Passatelli

I Passatelli sono una delle più classiche minestre della provincia di Bologna; sono diffusi anche nelle Marche, nonché a Roma, dove vengono preparate specialmente nei giorni di festa. 

Il piatto, che è citato nel ricettario dell’Artusi, discende probabilmente dalla “tardura” (conosciuta anche come “stracciatella”), minestra di uova, formaggio e pangrattato. Le sue origini non sono molto ben definite né documentate, ma seppur citato nel ricettario dell’Artusi, deriva probabilmente da una minestra di origine romana/marchigiana chiamata “stracciatella”, che con essa condivide molti ingredienti ma è di differente fattura finale.

La versione romagnola col tempo arrivò anche in Emilia ed è a Modena che con l’aggiunta di ingredienti tipici modenesi, tale versione risulta leggermente più raffinata e saporita.

La ricetta

1 uovo intero ogni 50 gr di pane comune non condito grattugiato e 50 gr. di formaggio parmigiano grattugiato e un pizzico di aromi (noce moscata e/o scorza di limone) si ottiene un composto dal quale, con l’apposito stampo, si ricavano dei grossi spaghetti che vengono poi cotti nel brodo di cappone o di pollo ma anche di manzo.

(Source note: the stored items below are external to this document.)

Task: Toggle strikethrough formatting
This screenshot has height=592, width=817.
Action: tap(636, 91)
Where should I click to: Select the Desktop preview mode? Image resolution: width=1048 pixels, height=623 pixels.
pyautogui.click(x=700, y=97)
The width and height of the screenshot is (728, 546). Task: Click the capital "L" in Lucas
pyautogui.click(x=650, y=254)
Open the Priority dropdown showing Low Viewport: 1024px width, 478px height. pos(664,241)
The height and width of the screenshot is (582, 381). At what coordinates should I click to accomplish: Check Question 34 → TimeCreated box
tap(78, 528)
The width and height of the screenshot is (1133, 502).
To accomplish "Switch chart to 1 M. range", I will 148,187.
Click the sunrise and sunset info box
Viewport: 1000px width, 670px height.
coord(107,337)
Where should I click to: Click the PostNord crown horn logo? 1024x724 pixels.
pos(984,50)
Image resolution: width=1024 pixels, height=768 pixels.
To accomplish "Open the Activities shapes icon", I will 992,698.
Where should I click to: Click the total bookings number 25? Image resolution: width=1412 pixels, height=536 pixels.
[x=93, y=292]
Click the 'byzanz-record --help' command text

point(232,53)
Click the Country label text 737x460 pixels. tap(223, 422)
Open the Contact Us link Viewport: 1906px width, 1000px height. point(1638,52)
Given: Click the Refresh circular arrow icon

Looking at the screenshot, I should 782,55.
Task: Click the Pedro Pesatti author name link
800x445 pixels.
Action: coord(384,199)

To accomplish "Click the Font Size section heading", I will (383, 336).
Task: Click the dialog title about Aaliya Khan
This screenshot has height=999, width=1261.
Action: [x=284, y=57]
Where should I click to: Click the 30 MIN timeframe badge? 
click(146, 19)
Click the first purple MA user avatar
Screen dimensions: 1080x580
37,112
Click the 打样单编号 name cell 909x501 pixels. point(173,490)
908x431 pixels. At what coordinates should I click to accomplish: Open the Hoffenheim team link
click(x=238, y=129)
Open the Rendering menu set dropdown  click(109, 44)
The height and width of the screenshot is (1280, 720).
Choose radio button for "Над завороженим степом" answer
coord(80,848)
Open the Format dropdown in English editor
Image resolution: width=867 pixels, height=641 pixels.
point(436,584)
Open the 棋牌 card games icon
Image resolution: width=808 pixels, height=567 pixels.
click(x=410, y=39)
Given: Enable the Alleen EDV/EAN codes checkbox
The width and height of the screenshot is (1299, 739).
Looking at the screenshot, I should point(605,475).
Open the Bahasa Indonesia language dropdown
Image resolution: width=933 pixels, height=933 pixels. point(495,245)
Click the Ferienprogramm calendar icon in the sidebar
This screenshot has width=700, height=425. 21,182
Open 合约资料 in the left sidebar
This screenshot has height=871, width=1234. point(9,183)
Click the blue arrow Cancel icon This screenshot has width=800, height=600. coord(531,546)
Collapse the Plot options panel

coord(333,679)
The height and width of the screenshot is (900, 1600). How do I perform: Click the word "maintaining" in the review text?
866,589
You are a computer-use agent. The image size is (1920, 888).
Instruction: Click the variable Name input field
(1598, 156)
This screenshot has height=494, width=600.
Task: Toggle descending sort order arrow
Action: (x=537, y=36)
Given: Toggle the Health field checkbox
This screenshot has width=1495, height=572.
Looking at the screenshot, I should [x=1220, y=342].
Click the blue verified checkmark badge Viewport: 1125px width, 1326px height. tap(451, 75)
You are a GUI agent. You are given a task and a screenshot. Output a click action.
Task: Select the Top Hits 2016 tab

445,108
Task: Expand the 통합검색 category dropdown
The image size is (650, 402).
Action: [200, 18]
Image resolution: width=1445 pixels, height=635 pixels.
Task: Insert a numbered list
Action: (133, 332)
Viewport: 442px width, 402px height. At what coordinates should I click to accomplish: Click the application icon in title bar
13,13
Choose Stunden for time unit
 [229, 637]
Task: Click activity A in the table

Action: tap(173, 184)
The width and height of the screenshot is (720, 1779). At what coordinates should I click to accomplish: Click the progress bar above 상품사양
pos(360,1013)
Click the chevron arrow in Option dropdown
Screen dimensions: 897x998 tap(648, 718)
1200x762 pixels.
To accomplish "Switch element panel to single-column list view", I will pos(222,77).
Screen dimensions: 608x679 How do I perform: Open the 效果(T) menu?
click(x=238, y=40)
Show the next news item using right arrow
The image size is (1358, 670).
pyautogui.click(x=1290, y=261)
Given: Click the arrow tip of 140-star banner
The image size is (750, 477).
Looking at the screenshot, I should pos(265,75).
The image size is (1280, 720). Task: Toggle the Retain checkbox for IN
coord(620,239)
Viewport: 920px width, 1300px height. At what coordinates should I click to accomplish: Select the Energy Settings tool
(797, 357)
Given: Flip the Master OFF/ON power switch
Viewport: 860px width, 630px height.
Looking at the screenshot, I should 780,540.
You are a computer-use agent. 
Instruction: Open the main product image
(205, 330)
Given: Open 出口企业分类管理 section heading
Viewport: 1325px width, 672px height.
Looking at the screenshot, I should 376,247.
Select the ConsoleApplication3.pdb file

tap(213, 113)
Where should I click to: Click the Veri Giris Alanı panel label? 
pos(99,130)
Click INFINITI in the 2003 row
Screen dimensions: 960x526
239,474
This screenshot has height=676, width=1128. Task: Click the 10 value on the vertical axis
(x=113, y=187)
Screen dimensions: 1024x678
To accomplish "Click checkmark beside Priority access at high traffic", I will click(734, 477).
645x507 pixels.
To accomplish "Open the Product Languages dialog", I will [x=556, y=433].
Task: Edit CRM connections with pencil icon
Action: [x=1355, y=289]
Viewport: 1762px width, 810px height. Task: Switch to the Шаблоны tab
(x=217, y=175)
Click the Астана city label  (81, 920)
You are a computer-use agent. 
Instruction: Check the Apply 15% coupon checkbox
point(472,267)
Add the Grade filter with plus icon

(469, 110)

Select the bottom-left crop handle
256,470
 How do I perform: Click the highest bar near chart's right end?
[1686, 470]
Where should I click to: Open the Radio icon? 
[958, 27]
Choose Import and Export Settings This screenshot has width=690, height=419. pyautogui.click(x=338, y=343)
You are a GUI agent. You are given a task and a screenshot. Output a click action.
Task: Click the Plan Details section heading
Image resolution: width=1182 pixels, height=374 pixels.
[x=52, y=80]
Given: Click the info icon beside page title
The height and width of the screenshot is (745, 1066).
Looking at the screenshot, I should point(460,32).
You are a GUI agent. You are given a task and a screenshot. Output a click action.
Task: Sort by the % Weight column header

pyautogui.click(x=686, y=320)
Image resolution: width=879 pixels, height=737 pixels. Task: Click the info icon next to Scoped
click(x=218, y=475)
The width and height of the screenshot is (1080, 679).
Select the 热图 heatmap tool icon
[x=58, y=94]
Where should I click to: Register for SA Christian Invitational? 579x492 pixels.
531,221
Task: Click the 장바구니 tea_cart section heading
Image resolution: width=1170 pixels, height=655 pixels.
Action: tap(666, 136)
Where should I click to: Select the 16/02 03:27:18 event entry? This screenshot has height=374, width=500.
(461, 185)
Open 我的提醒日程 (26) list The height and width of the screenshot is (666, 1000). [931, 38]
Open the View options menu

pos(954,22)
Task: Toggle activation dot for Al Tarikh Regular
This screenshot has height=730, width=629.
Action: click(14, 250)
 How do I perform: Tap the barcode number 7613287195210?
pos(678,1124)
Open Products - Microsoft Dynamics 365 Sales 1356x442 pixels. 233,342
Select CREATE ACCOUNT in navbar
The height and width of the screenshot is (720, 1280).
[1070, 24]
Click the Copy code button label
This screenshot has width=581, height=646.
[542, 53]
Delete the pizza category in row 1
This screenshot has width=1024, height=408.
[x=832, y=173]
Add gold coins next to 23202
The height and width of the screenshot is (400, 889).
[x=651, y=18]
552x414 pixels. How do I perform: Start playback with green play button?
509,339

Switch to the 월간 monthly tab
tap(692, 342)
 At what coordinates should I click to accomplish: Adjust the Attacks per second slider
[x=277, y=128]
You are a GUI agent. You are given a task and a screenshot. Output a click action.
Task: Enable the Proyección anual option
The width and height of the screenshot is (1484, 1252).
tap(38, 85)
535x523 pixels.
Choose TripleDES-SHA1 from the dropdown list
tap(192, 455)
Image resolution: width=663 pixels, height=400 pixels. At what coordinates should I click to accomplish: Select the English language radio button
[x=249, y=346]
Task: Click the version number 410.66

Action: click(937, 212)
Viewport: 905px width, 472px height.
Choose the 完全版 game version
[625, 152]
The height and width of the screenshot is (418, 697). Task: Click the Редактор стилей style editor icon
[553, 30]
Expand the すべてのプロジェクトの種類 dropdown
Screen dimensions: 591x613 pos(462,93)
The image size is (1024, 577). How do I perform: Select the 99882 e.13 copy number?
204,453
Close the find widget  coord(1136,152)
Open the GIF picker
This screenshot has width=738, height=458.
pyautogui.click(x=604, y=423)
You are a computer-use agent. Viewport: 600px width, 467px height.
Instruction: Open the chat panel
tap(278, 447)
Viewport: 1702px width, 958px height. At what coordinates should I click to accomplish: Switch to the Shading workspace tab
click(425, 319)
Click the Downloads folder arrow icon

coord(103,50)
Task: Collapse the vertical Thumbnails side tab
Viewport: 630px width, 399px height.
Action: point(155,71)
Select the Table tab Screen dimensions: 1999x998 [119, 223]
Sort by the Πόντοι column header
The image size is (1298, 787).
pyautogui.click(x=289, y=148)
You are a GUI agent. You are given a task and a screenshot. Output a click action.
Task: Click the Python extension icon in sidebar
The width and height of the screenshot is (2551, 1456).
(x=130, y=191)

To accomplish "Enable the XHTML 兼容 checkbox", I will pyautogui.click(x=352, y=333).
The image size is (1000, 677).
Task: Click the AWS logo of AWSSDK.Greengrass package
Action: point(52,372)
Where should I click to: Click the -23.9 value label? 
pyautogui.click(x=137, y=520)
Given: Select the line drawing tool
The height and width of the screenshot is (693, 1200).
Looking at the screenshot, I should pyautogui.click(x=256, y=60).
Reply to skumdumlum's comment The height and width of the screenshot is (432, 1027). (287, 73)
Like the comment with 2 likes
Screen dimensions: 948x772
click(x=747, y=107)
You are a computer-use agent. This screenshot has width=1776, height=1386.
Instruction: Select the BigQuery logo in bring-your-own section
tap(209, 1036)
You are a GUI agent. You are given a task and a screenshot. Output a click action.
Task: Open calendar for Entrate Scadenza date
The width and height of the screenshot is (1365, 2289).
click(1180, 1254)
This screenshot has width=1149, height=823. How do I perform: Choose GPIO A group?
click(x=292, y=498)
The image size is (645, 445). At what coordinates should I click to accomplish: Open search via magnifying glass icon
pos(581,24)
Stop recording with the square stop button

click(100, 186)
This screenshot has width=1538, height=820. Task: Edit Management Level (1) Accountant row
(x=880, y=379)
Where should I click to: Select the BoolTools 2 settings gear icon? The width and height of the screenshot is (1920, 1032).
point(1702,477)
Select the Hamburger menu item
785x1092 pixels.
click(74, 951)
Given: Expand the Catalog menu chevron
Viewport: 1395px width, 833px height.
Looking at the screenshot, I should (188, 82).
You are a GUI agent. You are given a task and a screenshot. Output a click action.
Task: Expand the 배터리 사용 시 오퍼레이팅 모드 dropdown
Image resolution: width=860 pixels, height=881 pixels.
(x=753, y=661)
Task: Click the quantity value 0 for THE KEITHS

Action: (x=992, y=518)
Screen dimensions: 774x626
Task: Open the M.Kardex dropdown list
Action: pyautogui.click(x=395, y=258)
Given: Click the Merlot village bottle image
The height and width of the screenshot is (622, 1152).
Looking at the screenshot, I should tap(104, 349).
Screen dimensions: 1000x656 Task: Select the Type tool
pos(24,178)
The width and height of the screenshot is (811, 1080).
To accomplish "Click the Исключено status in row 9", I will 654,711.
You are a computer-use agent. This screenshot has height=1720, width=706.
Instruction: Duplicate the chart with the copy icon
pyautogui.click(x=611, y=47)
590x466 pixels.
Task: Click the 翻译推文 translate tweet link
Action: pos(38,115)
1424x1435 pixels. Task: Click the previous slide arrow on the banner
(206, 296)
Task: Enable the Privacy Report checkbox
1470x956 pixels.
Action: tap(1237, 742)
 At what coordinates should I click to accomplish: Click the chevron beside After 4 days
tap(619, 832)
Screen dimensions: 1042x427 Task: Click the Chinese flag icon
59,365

Altre varianti includono l’uso del brodo di pesce.

Vista la difficile reperibilità dello stampo apposito, detto anche “ferro per passatelli”, si utilizza allo stesso scopo uno schiacciapatate a fori larghi. 

Questo piatto tradizionale ha stuzzicato la fantasia di diversi Chef e ristoratori, le cui moderne rivisitazioni propongono i passatelli non più solamente in brodo. I passatelli si mangiano anche asciutti secondo le ricette più disparate, ad esempio con il tartufo bianco, con i funghi porcini, con i frutti di mare o semi-asciutti con una fonduta profumata.

Ultimamente un laboratorio di sfogline bolognesi ha dato vita al passatello sbagliato: ha gli stessi ingredienti di quello tradizionale ma la a gnocchetto, ideale per le preparazioni a base di sughi leggeri o in abbinamento con pesce o verdure.